Skip to main content

SPRINT: A Unified Toolkit for Evaluating and Demystifying Zero-shot Neural Sparse Retrieval

Project description

A Unified Repository to evaluate diverse state-of-the-art neural sparse-retrieval methods in one-click.

Getting Started

This repo is backed by Pyserini/Anserini, both which relies on Java. To make all the things eaiser, we recommend to follow the steps below via conda:

#### Create a new conda environment using conda ####
$ conda create -n sprint_env python=3.8
$ conda activate sprint_env

# Install JDK 11 via conda
$ conda install -c conda-forge openjdk=11

# Install Pyserini, BEIR using PyPI
$ pip install pyserini
$ pip install beir

#### Git clone this repository
$ git clone https://github.com/thakur-nandan/sprint.git
$ cd sprint
$ pip install -e .
conda env create -f environment.yml  # The Java/JDK dependency will also be installed by running this

This will create a conda environment named sparse-retrieval. So if you want other names, please change the name argument in environment.yml.

To install this repo, just go into the repo and do: (This is required to run the examples)

pip install -e .

Brief 1 - According to the SPRINT project description, which version of OpenJDK is installed via conda?
Brief 2 - Explain why the SPRINT project description recommends following its setup steps through conda.
Brief 3 - Please transcribe the part of the SPRINT project description starting with "SPRINT: A Unified" and going on through "methods in one-click.".

Given records -
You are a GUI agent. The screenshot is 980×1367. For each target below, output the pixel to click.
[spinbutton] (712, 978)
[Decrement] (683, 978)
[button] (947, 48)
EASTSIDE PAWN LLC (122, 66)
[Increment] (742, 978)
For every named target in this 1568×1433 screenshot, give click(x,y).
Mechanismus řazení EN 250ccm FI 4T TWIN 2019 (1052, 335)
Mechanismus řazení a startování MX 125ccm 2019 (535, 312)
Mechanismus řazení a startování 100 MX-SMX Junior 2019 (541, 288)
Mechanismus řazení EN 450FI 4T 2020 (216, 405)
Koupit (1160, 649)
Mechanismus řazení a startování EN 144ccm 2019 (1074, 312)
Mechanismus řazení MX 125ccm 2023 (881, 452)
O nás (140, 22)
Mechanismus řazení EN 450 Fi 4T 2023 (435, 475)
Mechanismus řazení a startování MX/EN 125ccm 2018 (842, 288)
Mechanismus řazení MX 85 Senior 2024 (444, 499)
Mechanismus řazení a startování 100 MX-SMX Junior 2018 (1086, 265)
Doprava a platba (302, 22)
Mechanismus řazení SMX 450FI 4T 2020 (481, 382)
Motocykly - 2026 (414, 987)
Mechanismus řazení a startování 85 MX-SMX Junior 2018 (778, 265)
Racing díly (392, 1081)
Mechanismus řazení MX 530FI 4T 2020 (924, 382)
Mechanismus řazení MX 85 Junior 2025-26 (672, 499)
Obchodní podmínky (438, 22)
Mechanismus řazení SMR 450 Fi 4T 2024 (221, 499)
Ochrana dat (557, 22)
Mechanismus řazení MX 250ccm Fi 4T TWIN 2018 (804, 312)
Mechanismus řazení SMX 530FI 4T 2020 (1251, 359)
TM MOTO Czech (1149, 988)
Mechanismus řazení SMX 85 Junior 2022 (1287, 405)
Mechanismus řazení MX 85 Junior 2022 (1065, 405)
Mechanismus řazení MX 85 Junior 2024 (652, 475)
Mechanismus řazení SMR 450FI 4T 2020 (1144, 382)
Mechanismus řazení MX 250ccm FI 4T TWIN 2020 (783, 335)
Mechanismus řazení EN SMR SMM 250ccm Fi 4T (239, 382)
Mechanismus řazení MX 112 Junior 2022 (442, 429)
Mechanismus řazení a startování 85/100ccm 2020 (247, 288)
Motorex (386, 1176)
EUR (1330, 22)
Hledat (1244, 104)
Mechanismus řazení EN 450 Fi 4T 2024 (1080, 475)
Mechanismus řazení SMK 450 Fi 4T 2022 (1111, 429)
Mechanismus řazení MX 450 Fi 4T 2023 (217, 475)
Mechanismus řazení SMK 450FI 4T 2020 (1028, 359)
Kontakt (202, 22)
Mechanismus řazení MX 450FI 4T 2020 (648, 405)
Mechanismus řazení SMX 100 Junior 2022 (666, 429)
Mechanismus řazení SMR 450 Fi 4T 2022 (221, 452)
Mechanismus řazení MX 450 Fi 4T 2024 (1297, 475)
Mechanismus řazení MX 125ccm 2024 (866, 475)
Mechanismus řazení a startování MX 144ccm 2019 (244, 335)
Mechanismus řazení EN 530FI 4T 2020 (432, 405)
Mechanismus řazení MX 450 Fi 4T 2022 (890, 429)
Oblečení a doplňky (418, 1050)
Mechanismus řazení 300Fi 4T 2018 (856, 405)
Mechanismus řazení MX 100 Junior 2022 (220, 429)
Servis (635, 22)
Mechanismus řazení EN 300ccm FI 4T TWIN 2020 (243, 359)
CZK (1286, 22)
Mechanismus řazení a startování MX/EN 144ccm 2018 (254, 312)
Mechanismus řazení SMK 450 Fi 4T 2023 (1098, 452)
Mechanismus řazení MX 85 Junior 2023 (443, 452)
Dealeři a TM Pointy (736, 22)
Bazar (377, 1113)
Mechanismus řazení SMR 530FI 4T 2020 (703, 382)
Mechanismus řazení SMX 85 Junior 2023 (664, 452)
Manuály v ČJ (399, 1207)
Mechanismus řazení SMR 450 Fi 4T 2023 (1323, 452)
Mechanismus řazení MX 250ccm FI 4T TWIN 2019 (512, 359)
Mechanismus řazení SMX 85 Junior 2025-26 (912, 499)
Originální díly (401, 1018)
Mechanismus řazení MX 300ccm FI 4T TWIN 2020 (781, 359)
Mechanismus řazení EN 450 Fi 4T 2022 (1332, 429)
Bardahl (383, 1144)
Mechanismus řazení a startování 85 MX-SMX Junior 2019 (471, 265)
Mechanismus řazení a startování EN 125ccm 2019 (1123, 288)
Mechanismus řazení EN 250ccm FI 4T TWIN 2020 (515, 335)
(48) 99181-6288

Response 1 - OpenJDK 11 (JDK 11).

Response 2 - The repository is backed by Pyserini/Anserini, and both rely on Java. The text recommends the conda steps to make setup easier.

Response 3 -
SPRINT: A Unified Toolkit for Evaluating and Demystifying Zero-shot Neural Sparse Retrieval

Project description

A Unified Repository to evaluate diverse state-of-the-art neural sparse-retrieval methods in one-click.